Hi everyone, this is the first in a series of 4-5 posts related to our Red-Team Training class offered during BlackHat USA 2013.
First things first - why? Well, we only have two days, and trust us, they are going to be packed. Therefore, we figured it would be best to provide some background material and previews on what to expect from the training.
First, Red Team. The term itself is overused and abused. This is especially true with the demise of "penetration testing" which has replaced "vulnerability scanning" as the term-du-jour in the security industry. Red Teaming depicts the pinnacle of security and risk assessments for organizations.
It means a no holds barred testing of one's security and is not limited by scope of a certain technological, social, organizational or physical aspects.
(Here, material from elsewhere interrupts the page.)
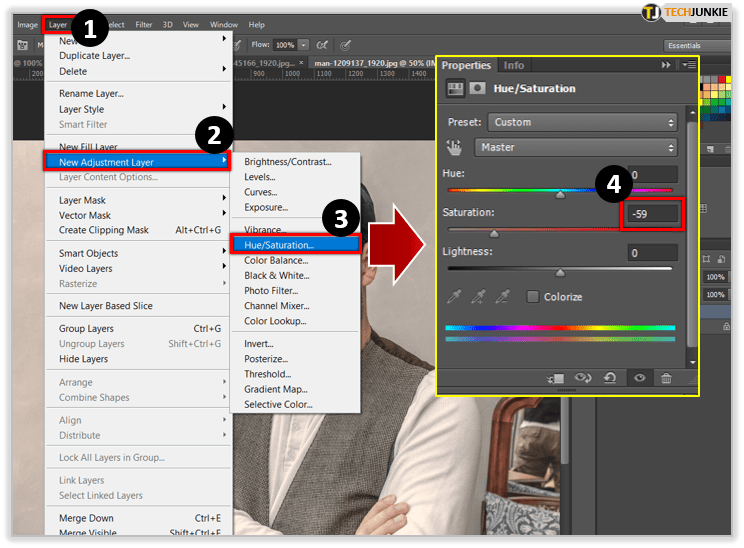This screenshot has width=744, height=548.
Task: Open the Filter menu
Action: (x=144, y=24)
In a red-team engagement the point is to simulate a real-world adversary. This is in contrast to more traditional (penetration testing and vulnerability assessments) engagements where specific aspects of the technical infrastructure of the organizations are reviewed for their security posture.
In the training, we will focus on how red team engagements are ran, and how to provide the best value for the organization they are conducted against.
The training will combine Red Teaming methodology aspects, as well as technical and hands-on portions in order to gain a bit of experience in how engagements should be executed in the field.
From a "what you get" perspective - one thing to note is that this is NOT a tools class. Tools are part of every red team engagements, but are not the point of it. Tools can be used interchangeably, and should be used based on the specific challenge at hand and personal taste. There is no "one tool to rule them all" - especially in red-teaming. However, as we try to make sure the training has enough hands-on portions, tool usage will be part of the two day ordeal, and we'll have a chance to use them in situations similar to actual red-team engagements.
So to conclude the first post in this series - we are expecting a packed schedule, where we will vary between methodology and hands-on practice, we'll get to do some field-work (and in Vegas of all places. get your lawyers/livers ready), and last but not least - have fun! Our goal for the training is to get everyone to a state of mind of constant observation and criticism of anything security. In the past we managed to build our trainings around our classes (i.e. you!) and are really looking forward to challenging ourselves (and everyone who will be in the class) again.
Lastly, and we'll save some surprises for later posts, everyone in the training will walk away with actual tools they would use on red-team engagements.